When onion shot up to Rs 32 a kg on September 13 in the benchmark Lasalgaon mandi, Asia’s largest market yard for the bulb, the government imposed an MEP of $850 a tonne and allowed duty-free imports of 2,000 tonnes of the vegetable. Since then, however, onion prices have surged by 39 per cent to trade today at Rs 44.50 a kg in the Lasalgaon mandi in Nashik, Maharashtra. The current wholesale price is the highest in four years. Yesterday, prices jumped to Rs 45 per kg from Rs 33 a day earlier.
The bulb is quoted at Rs 65 a kg in the Delhi retail market, 56 a kg in Kolkata and Rs 50 a kg each in Mumbai and Bengaluru. Retail prices have surged by up to 67 per cent in the first three weeks of September.
This means, the government’s measures so far have not helped cool down onion prices, due probably to a sharp increase in demand for the bulb from local markets, delay in the new early-variety crop arrivals and reports of crop damage due to excessive rainfall.
“The actions taken so far to cool down onion prices have not worked. There is an actual shortage of onion in the market. Local demand has surged due to the festive season ahead. Demand from overseas has also perked up with many exporters having opened letters of credit (L/Cs) at $850 FOB (free-on-bard). Now, traders are afraid of a possible ban on onion exports,” said Sanjay Sanap, an onion stockist at Nashik.

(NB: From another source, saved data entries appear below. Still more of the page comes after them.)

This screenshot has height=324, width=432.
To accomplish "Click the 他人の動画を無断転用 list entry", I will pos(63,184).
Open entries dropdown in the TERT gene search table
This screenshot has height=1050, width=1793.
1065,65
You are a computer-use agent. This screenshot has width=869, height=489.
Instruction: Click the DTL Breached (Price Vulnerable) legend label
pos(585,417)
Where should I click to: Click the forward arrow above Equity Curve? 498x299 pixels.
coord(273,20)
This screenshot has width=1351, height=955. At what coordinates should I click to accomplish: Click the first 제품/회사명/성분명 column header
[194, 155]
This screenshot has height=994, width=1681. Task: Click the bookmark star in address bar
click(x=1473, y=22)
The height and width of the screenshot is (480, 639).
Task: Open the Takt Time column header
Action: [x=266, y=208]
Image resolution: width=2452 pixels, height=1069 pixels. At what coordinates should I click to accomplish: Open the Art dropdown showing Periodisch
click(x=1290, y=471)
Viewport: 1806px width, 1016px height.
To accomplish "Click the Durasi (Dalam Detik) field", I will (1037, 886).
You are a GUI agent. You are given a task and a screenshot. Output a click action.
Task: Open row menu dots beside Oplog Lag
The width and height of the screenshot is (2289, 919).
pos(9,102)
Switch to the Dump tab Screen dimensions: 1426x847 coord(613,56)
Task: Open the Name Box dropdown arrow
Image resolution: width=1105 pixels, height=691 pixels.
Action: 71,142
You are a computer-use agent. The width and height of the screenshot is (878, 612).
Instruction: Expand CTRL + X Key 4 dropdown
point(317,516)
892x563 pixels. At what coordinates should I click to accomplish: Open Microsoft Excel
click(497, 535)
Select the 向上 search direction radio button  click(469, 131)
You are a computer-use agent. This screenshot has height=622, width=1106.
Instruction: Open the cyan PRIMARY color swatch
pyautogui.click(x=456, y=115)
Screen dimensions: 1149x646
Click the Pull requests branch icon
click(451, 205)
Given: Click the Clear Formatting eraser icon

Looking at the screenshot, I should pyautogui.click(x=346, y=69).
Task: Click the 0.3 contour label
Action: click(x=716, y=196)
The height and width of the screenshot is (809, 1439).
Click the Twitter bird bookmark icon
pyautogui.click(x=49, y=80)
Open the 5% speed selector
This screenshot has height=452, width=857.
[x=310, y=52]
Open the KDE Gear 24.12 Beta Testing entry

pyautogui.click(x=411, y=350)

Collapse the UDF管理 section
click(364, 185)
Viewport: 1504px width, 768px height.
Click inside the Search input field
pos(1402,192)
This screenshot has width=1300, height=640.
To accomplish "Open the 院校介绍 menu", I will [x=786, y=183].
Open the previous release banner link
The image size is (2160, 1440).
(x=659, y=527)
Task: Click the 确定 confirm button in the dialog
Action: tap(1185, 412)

Interestingly, onion shot up to dirham 2.80 a kg, or about Rs 50.50 a kg in the Middle East today. Prices have risen by 20-25 per cent in that market the past 10 days.
Meanwhile, early crop arrivals from Andhra Pradesh and Karnataka, which normally begin in full swing by mid-September, are delayed due to excessive rainfall and crop damage in these states. While sporadic arrivals have begun, the quantity is inadequate to meet India’s rising festival demand.
“Major mandis in Nashik had a cumulative arrival of around 2,500 tonnes a day, which is around 40 per cent lower than the demand for the bulb in these mandis. So, price rise is purely based on lower arrivals,” said Narendra Savaliram Wadhavane, Secretary, Agricultural Produce Market Committee (APMC), Lasalgaon.
In Lasalgaon mandi, however, total arrivals declined to 1,080 tonnes on Friday as compared to 1,200 tonnes a week ago, and 2,545 tonnes a month ago.
Traders estimate only 20 per cent of stock is left with farmers and stockists, which is insufficient to meet the demand till the new season crop arrives by October-end.
“The current price level is likely to continue for four to six weeks. But, any further sharp increase in onion prices from the current level is highly unlikely,” said Wadhavane.
India exports onion to Bangladesh, Sri Lanka and the Middle East. But Pakistan has also emerged as a large importer of onion this year. While Turkey has started supplying to Pakistan, Bangladesh, Sri Lanka and the Middle East continue to import from India, despite the price rise and MEP levy over quality.
Sanap said that the ban on exports would prove counterproductive when the new season supply hits mandis.